Selected extract:
Saturday, April 17, 2004

Game Notes 11: Stupid Golden Rule

I know that over the course of 162 games, exciting late wins and heartbreaking late losses will tend to even out, but I'd like to lobby for a respectful distance between the two. One day after a thrilling ninth inning victory at home, a team shouldn't have to suffer the opposite fate to the same opponent. It just isn't right.

It doesn't matter what I think, though, as the Reds, who were down a run going into the ninth, fought and clawed to score twice in the top of the frame, eking out a series evening victory.

With the wind blowing in most of the game, this was a day for pitchers, and that's what I'd like to spend some time on today. Kerry Wood threw well enough in the first eight innings to allow only one run, and as we all know, performing at that level earns you dubious rewards from Dusty Baker. In Wood's case, it was an opportunity to pitch the ninth.

Recorded data:
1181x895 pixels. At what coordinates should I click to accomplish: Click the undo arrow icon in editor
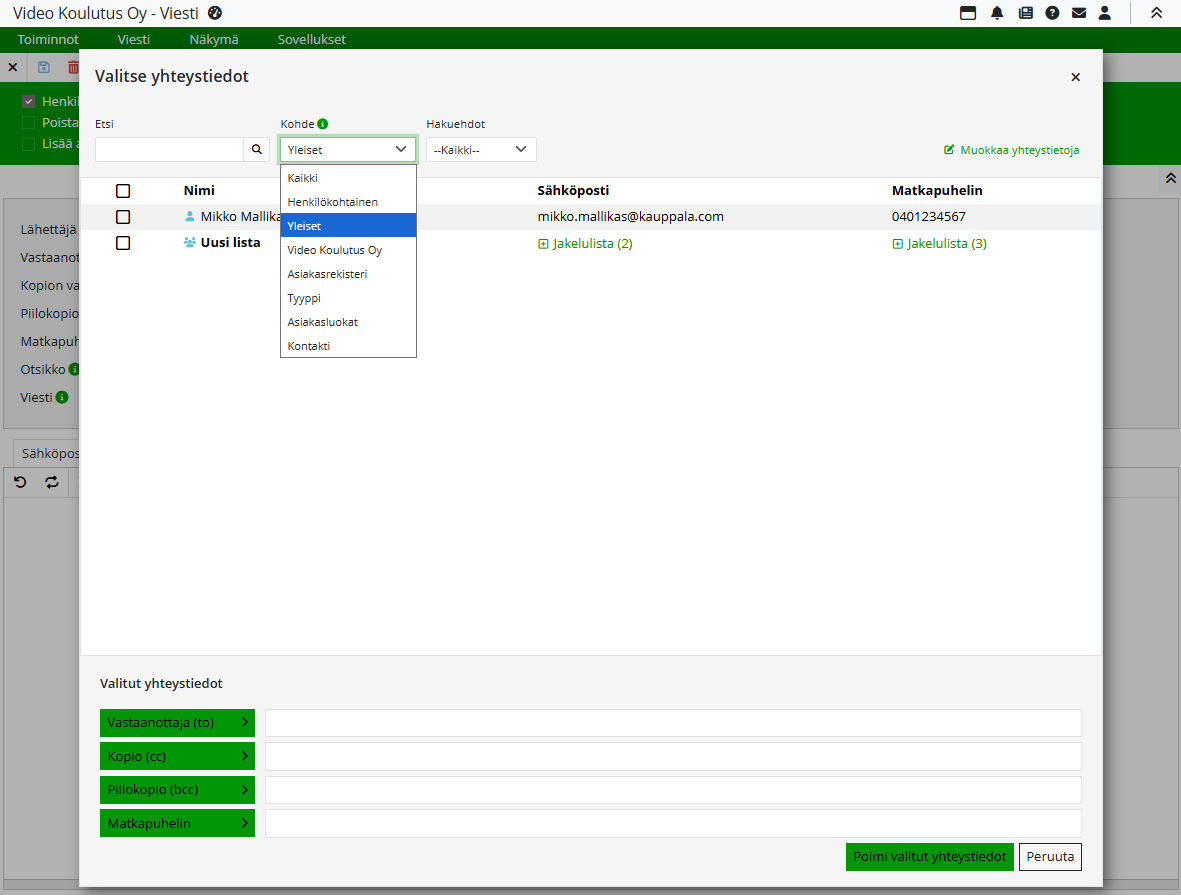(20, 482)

--

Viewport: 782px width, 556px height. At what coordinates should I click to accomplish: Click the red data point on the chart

Work to complete: Continue the game notes about the ninth-inning loss to the Reds, picking up after their final sentence. Nothing in the lines matters here.

Final answer:
My issue isn't with Wood's performance to that point (although there were quite a few outs in the early going that would have been extra base hits without the wind), it's with the fact that he had thrown 111 pitches up to that point. Don't worry, I'm not going to blather on about Kerry's future and how Dusty's damaging him by sending him back out there, or how the pitch count showed he was too tired to be able to finish the game effectively. Not that those aren't valid points, I'm just not going to spend the time bolstering them. Others have done it before, and while I agree I don't feel the need to rehash it. Besides, that's not where my concern lies.

I'm going to start by asking you to grant me one thing: that we can safely say, knowing how Wood throws, that with 111 pitches already under his belt, getting three more outs would take him over 120. Does that work for you? Good, because here we go.

IP/G H/9 HR/9 BB/9 K/9 ERA
Player 1 6.19 7.51 1.70 4.85 10.78 4.00
Player 2 6.84 5.93 0.66 3.95 11.65 2.77

Any doubts about who's more valuable? Of course, Player 1 is plenty solid, but he has a problem with control and giving up home runs, and that's never a good combination. So, even though his hit rate is low, his ERA is still right at 4.00. Player 2, on the other hand, is looking like a Hall of Famer. He has some of the same control issues as Player 1, but not to the same degree, and the lower hit rate and much lower home run rate make the walks far less significant. Also, if Player 2 kept up that K/9 and pitched 1000 innings, his rate would be the highest in the history of the game for someone with at least that many frames thrown.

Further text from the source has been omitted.